> _TRECHO DA FONTE_:

◇ ◇ ◇ ◇

Minas Gerais é o antimar, o avesso da selva, o sol dos trópicos domado.
Foi feita de dois caminhos. Por um, subiram os bandeirantes de São Paulo. Por outro, vieram os portugueses do Rio. Ambos no encalço do ouro dissimulado nos morros árcades.
Adentrar os caminhos altos e tortuosos da serra da Mantiqueira, subir, descer, subir, descer, até os vales onde minérios roncavam havia milênios, era realizar uma grande conquista terreal.
A empreitada levava à Fortuna e engordava a Vanglória. De quebra, adensava o Espírito, bem longe do namoro selvagem da selva com o mar.
Não tardou que, detrás dos conquistadores rudes, dos nobres vorazes, dos escravos amordaçados, chegassem aspirantes a civilizadores.
Esta é Vila Rica, o coro latino das igrejas, os anjos corados de iluminismo, as bibliotecas secretas, as fontes amorosas, as moedas tilintando novas -e quem diria que, apesar da fome e da forca, já não estávamos aqui desde sempre, não havendo enfrentado o oceano monstruoso das navegações?
O barroco irrompia nas abóbadas, inventando paraísos maliciosos -mas e o outro barroco, das cavernas, no fundo plástico das minas, inferno claro-escuro de negros e lepras?
Mas escorria o ouro preto das entranhas, e eis um bom lugar para a pueril utopia brasileira.
Dizer que Minas é o exílio da praia, a melancolia do oceano inexistente, é desconhecer o princípio. O mar e Minas, no fundo, são incompatíveis.
O mar é a natureza irrefreável, a superfície do mundo, o Brasil cru.
Visto de Minas, este é um país mineral, subterrâneo, terra cavernosa a ser iluminada, cheia de subterfúgios, lagoas sinistras, intrigas incalculáveis, veios bárbaros ansiando a canalização.
Se Minas sonha com o mar, é porque, no meio da cordilheira de frustrações, ela busca um breve ponto de fuga ao seu patético fado histórico.
Visto da praia, o Brasil é um país distraído: esquecimento de si.
Minas é um arremedo cínico de grandeza. Uma desconclusão. A terra prometida pelas belas-letras.
Diante do mar intenso e indiferente, Minas Gerais cisma seu desencontro com a eternidade.

◇ ◇ ◇ ◇

> _LINHAS DE DADOS_:
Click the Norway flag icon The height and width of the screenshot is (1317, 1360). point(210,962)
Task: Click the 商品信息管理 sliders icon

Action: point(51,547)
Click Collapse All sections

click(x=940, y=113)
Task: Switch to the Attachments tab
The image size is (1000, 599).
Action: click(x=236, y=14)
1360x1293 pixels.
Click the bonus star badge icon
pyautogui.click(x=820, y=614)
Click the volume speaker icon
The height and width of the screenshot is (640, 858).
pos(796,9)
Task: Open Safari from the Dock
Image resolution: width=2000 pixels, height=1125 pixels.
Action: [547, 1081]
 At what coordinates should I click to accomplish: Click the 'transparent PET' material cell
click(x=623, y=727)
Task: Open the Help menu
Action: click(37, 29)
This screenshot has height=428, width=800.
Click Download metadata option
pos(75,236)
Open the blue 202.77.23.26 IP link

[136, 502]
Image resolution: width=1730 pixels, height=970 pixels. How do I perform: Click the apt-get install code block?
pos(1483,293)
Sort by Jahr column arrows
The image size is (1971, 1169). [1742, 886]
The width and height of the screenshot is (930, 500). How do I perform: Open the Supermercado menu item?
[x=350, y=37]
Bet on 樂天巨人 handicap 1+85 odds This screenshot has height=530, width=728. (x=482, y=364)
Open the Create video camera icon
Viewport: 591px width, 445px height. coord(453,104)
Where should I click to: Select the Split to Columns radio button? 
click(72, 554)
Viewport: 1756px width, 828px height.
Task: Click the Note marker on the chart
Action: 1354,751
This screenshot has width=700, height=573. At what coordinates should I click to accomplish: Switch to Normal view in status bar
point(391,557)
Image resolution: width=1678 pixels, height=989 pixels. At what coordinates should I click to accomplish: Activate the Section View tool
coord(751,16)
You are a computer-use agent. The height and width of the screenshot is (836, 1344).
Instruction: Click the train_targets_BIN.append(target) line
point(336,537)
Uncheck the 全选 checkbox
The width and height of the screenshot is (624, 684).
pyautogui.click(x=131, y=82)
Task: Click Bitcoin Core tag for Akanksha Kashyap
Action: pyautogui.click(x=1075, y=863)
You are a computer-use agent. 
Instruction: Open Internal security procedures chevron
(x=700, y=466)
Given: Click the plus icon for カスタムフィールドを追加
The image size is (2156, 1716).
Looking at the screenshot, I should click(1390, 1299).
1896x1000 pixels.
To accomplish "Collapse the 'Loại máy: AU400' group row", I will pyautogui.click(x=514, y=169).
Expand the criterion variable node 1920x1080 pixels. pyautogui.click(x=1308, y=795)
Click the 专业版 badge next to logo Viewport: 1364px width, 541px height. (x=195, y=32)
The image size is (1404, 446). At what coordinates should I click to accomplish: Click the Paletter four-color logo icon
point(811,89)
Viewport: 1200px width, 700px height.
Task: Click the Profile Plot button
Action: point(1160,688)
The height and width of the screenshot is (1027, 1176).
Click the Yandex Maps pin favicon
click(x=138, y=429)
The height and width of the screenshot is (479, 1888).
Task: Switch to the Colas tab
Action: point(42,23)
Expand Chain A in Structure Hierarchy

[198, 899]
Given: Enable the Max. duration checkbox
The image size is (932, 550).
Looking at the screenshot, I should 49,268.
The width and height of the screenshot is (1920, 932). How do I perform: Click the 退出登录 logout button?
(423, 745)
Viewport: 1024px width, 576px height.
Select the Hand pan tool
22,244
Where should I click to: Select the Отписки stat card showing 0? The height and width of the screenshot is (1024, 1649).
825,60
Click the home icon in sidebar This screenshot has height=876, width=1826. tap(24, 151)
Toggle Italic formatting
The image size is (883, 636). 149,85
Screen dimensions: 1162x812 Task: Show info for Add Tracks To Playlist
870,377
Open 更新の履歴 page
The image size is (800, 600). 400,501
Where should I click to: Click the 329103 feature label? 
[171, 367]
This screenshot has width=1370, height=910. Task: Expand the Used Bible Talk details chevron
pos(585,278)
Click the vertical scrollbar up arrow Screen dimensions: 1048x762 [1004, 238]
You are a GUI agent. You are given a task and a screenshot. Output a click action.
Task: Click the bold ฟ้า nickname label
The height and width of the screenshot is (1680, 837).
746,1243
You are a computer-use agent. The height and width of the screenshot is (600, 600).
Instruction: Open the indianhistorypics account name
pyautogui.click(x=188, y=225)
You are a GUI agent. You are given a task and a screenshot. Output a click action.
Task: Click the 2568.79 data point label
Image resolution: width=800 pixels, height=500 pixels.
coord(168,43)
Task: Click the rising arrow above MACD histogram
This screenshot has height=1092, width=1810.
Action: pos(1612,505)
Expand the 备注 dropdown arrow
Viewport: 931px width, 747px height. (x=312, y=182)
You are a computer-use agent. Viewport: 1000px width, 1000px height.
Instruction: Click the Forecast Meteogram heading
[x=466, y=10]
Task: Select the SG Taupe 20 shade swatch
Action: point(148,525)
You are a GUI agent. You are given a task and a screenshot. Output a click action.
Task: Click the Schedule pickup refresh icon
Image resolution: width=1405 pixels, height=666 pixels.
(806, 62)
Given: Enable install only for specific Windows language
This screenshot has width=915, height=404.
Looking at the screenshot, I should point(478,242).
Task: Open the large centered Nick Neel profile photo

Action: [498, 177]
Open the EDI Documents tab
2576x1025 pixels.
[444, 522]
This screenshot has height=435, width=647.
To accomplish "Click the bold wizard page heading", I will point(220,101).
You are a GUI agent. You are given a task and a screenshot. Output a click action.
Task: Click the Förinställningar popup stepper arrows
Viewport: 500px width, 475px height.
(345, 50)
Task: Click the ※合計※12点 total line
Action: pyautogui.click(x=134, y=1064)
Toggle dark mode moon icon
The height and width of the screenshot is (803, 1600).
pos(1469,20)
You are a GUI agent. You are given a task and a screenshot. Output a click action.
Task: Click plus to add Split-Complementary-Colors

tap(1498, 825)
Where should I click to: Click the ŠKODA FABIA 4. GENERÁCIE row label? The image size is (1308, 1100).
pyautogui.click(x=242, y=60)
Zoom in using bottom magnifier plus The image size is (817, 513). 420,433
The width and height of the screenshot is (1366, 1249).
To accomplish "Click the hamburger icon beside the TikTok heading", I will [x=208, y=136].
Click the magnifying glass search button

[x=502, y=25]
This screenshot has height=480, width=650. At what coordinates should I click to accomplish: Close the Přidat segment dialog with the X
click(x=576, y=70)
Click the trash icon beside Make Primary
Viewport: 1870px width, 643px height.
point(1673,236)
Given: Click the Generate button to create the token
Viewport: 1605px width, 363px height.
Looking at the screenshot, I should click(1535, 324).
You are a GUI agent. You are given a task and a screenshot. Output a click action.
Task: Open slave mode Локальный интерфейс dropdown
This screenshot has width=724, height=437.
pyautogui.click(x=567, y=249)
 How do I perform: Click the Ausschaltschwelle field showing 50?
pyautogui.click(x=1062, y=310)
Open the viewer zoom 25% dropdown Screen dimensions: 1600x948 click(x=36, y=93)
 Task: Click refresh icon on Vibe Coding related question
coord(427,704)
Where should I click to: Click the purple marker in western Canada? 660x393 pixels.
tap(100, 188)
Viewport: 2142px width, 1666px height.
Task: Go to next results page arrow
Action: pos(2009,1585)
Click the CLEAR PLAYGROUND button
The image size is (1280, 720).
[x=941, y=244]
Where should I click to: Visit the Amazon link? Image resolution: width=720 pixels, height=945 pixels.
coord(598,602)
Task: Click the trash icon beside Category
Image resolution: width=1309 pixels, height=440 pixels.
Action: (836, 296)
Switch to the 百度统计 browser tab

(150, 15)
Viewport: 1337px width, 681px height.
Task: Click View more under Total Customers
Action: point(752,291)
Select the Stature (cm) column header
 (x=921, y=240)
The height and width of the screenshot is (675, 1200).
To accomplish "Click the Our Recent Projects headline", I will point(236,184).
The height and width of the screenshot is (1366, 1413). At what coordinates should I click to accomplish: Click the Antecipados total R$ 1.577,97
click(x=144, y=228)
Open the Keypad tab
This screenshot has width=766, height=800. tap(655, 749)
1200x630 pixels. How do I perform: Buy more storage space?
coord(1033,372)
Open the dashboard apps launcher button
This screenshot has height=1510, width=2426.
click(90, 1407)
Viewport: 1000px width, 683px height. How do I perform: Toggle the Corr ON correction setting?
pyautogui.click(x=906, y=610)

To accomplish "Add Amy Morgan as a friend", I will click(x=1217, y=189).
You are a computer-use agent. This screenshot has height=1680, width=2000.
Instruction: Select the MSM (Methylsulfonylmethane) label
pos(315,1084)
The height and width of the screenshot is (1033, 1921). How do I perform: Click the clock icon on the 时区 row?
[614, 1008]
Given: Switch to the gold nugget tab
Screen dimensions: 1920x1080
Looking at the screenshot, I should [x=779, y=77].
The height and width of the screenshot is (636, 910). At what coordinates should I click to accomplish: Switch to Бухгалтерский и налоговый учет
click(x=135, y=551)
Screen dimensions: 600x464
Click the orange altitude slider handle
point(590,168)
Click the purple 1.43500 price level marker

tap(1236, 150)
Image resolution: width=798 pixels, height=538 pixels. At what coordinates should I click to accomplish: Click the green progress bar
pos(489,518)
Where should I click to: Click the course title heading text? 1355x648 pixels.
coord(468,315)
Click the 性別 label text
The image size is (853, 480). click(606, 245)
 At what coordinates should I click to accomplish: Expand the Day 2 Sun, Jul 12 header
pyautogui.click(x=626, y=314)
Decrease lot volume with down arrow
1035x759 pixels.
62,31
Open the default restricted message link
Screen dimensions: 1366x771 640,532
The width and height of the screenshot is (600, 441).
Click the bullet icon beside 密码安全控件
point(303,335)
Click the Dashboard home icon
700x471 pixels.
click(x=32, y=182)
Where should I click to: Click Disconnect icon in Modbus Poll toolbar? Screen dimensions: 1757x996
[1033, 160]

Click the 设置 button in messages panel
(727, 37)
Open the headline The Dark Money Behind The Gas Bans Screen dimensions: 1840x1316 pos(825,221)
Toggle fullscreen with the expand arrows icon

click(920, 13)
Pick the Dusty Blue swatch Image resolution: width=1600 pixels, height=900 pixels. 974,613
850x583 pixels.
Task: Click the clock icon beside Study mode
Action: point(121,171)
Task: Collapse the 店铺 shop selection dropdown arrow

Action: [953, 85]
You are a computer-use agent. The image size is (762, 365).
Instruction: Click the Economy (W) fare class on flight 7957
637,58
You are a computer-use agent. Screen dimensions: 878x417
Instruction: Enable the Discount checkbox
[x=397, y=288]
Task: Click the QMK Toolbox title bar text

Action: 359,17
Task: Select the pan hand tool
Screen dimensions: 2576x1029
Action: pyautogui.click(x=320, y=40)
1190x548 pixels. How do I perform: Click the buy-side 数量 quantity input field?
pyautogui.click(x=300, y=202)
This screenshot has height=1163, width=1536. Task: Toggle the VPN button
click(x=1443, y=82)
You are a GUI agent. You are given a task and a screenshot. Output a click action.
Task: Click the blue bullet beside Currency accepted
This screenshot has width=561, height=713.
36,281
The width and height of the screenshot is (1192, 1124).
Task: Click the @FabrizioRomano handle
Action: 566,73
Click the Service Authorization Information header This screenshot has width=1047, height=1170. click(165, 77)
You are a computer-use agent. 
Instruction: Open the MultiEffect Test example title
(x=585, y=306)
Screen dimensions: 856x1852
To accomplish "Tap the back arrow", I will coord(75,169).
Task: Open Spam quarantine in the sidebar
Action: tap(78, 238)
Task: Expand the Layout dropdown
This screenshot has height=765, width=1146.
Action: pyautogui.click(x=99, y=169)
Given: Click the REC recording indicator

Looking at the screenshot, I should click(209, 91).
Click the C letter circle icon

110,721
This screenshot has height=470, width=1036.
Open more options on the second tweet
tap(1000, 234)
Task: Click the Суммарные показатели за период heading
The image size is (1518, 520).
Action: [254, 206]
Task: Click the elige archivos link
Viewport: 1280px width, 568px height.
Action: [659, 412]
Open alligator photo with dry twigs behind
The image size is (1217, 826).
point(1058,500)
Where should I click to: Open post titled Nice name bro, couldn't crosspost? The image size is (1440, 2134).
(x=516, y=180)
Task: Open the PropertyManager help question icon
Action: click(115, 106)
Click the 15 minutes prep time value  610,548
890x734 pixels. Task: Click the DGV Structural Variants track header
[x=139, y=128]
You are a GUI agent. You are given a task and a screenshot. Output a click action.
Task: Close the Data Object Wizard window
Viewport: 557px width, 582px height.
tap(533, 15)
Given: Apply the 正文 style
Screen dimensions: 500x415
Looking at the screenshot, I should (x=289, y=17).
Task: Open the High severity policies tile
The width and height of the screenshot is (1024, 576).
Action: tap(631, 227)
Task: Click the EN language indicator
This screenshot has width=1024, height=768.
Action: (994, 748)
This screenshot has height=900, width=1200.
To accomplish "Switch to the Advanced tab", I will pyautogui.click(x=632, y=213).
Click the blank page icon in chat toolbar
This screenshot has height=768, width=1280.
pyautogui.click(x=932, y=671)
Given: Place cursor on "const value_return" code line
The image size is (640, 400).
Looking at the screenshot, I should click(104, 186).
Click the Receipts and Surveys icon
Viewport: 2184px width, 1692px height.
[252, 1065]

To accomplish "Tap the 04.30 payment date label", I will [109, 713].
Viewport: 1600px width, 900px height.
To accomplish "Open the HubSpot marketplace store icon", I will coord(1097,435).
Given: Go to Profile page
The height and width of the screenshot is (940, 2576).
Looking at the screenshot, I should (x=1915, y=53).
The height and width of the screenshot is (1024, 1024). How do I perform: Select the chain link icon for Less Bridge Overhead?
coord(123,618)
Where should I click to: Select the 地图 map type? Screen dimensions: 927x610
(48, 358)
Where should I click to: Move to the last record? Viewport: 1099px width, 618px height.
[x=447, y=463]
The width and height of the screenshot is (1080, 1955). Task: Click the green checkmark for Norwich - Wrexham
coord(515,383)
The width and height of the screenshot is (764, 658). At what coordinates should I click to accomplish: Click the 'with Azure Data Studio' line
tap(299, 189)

◇ ◇ ◇ ◇

> _DESAFIO 1_:
Segundo o trecho sobre Minas Gerais, quem subiu por cada um dos dois caminhos que formaram Minas?
> _DESAFIO 2_:
Com base no trecho sobre Minas Gerais, explique por que Minas sonha com o mar.

> _RESPOSTA CORRETA 1_:
Por um caminho subiram os bandeirantes de São Paulo; pelo outro vieram os portugueses do Rio.

> _RESPOSTA CORRETA 2_:
Minas sonha com o mar porque, no meio da cordilheira de frustrações, busca um breve ponto de fuga ao seu patético fado histórico.